The binomial distribution

When computing the probability of a single outcome (as opposed to a range of values) it is most convenient to use the density function dbinom(x,n,prob), which returns P( X = x ). For example, what is the probability that we observe exactly 3 ones if we toss 10 dice?

> dbinom( 3, 10, 1/6 )
[1] 0.1550454

We can also compute the combined probability of many outcomes together by summing. For example, what is the probability we observe at most 3 ones if we toss 10 dice (i.e. 0, 1, 2, or 3 ones)?

> sum( dbinom( 0:3, 10, 1/6 ))
[1] 0.9302722

Although summing works, R contains a function computing the area in a tail under the distribution function, the pbinom(x,n,prob) function. In practical terms, it is the function that takes an x-value (number of observations seen), and n-value (number of trials in the experiment), and a prob-value (probability of success) and returns P( X ≤ x ).
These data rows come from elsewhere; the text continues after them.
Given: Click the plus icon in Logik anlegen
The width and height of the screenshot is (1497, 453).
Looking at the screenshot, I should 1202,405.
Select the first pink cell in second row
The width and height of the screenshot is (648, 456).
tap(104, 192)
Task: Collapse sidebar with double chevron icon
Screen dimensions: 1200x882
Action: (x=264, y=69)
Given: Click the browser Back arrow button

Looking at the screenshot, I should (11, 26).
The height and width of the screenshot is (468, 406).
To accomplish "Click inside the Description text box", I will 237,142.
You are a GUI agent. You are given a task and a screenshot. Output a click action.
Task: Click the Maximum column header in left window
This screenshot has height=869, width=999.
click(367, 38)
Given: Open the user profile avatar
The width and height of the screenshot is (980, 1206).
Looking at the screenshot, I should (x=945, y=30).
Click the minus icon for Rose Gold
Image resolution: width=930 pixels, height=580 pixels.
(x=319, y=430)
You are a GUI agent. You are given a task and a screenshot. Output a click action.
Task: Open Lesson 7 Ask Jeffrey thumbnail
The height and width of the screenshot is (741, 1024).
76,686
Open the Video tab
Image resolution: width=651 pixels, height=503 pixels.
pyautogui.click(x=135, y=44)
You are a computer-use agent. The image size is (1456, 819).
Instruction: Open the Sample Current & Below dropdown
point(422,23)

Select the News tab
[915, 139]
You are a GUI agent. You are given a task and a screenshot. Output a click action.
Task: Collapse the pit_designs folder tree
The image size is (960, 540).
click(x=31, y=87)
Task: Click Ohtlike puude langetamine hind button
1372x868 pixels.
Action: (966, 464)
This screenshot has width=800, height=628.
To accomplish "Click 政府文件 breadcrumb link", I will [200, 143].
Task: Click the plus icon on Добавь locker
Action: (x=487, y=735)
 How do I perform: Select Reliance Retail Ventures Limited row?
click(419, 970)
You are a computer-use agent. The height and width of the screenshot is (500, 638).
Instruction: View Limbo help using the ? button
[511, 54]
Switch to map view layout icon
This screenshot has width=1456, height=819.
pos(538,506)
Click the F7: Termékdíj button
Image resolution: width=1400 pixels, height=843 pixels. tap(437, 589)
So the probability of seeing at most 3 ones on a toss of 10 dice is:

> pbinom( 3, 10, 1/6 )
[1] 0.9302722

The qbinom(p,n,prob) function calculates essentially the inverse of the inverse of the pbinom function, the binomial quantile function. Given a probability p, it returns an x-value with P( X<x ) ≤ p. Consider an example where probability of success is 0.27 and we do 65 trials. We want to know the smallest number of successes we could expect to see "most" of the time, say 99% of the time. Another way to say this is that we want P( X<x ) = 0.01 or smaller and we’d like to know x.

> qbinom( 0.01, 65, 0.27 )
[1] 10

According to this, if we have 65 trials, each with a probability of success at 0.27 we are 99% certain of observing 10 or more successes.

The normal distribution and z-scores

The pnorm() function calculates areas under the normal probability distribution function. In practical terms, it is the function that takes z-values and returns p-values.

> pnorm( -1.645 )
[1] 0.04998491
> pnorm(1) - pnorm(-1)              # about 68% of data is within 1 std deviation of zero
[1] 0.6826895

The qnorm() function is the inverse of the pnorm() function. When given p-values, it returns z-values.

> qnorm( 0.04998491 )
[1] -1.645
> qnorm( 0.5 )
[1] 0

Plots of the normal distribution

We can get a picture of the normal distribution function. This is the curve we usually draw; the areas under it represent probabilities.

> plot( dnorm, -5, 5)

Other normal distributions (that require arguments) can be plotted with the help of "anonymous functions", like the following distribution which has a standard deviation of 2.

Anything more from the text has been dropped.